Be open to the opportunities around you.  Have goals that you are working towards, but Bloom Where You Are Planted

Volunteer Skill-Building

I’m far from the first person to suggest this, but it’s worth repeating that volunteering can be a wonderful  way to build new skills during a job hunt, if you are out of the workforce for awhile, or even if you are still working.  Here are a few examples of how volunteering has enhanced my value to an employer over the past few years.

  • In some ways managing volunteers is more challenging than managing employees.  Volunteers are only there if they want to be; you can’t force them to show up.  You can’t always select people who are the best match for the task at hand, and you can’t easily fire them if they are not well-suited.  So, you have to provide clear direction, constant feedback, meaningful opportunities for growth and social interaction, and reinforcement of the value of the work in terms of the organization’s mission.  Do I think my volunteer management experiences will improve my ability to manage employees?  You bet.
  • Since non-profits are always trying to do more with less, there are often opportunities for challenges you wouldn’t be considered for in a paying job.  As a volunteer, I’ve led much larger teams than I’ve ever led in a paying position, with far wider responsibilities.   I’ve also been able to participate in discussions about adopting software platforms, social media campaigns, and website designs, to name just a few areas, leading to new skill development.
  • Some non-profits have wonderful training opportunities, which are free as long as you commit to helping the organization.   Thanks to several non-profits, I have training in outdoor leadership, first aid, archaeology, invasive species management, and counseling, among other things.
  • Working with kids (mainly through Girl Scouting) has greatly improved my project management and communications skills.  There are few audiences less forgiving of a dull presentation than a group of nine-year-old girls at the end of a long school day, and few projects more likely to go awry without careful planning and continuous adjustment than a weekend-long group camping trip with a bunch of second-graders.
  • Volunteers often spend a lot of time with people who are very different that those they mix with in their usual community interactions.  I’ve learned a lot about others, and about myself, from interacting with nursing home residents, families who live in poverty, and teenagers, among others.  It’s much harder to take your own lifestyle for granted when you’ve spent some time viewing the world from other perspectives.

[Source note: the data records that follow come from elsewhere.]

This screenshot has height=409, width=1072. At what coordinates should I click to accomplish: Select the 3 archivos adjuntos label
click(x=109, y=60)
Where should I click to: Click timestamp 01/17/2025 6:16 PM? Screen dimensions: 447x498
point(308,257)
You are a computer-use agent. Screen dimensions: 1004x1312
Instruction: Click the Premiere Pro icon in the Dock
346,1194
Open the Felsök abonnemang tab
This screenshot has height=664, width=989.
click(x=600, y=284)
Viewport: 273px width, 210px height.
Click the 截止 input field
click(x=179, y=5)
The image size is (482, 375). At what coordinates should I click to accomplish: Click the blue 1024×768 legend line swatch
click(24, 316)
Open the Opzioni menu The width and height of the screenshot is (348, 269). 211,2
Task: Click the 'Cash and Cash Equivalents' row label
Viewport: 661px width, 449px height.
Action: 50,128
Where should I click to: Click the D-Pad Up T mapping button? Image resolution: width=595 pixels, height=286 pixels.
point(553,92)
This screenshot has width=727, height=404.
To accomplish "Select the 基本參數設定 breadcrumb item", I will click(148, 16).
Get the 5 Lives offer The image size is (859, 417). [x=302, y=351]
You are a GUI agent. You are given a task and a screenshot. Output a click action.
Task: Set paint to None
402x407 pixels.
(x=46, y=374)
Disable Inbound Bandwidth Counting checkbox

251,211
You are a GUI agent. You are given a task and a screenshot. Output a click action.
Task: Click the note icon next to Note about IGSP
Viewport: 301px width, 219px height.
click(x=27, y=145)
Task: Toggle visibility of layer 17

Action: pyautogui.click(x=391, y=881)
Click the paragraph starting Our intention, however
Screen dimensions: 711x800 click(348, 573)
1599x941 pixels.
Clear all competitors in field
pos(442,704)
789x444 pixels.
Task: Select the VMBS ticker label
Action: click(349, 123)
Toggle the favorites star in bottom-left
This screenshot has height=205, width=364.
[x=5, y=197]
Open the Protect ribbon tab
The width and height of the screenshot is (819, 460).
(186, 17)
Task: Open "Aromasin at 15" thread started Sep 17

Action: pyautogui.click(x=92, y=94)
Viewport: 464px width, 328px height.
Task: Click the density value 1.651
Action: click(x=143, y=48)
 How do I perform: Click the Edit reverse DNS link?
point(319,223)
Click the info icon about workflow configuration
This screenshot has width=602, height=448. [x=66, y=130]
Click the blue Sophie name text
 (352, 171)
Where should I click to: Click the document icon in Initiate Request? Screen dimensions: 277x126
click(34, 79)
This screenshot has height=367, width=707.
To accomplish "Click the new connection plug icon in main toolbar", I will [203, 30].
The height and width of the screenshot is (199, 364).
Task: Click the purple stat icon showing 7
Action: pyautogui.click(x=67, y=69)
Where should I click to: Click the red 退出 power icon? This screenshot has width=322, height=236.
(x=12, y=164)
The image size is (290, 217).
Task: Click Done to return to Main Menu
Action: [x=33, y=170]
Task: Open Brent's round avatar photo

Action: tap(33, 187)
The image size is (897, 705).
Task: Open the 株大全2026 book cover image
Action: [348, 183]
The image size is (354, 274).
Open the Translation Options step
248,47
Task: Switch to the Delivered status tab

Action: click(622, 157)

Of course, the most important part about volunteering is finding an organization or organizations where you have a true passion for their mission.   Volunteering requires a willingness to commit and roll up your sleeves to help with whatever needs to be done.   Case in point: I spent a couple of hours this morning doing data entry that urgently needed to be done, and made someone’s day by fixing a jammed printer.   Bonus for me: I then got to go see the wood frogs in the pond, who are starting to come out to do their spring thing.

If you find the right fit between you and a worthy non-profit, both you and the organization have a lot to gain from volunteering!

The Week Thus Far

It’s been a busy week thus far, between continued networking, some upcoming phone interviews, and a volunteer project I’ve been involved with.

Volunteering is good for several reasons: it’s a change of pace from sitting in front of the computer, something useful to put on the resume, and it may help develop marketable skills.  Oh, and it might even provide some good to the community or environment.  Let’s face it, a lot of supposedly altruistic activities have a strong component of self-interest to them, whether it be socializing, skill-building, or the satisfaction of helping others.  Personally, I like going to a “job” where I can wear hiking boots and go for a long walk through some really big trees afterwards, time permitting.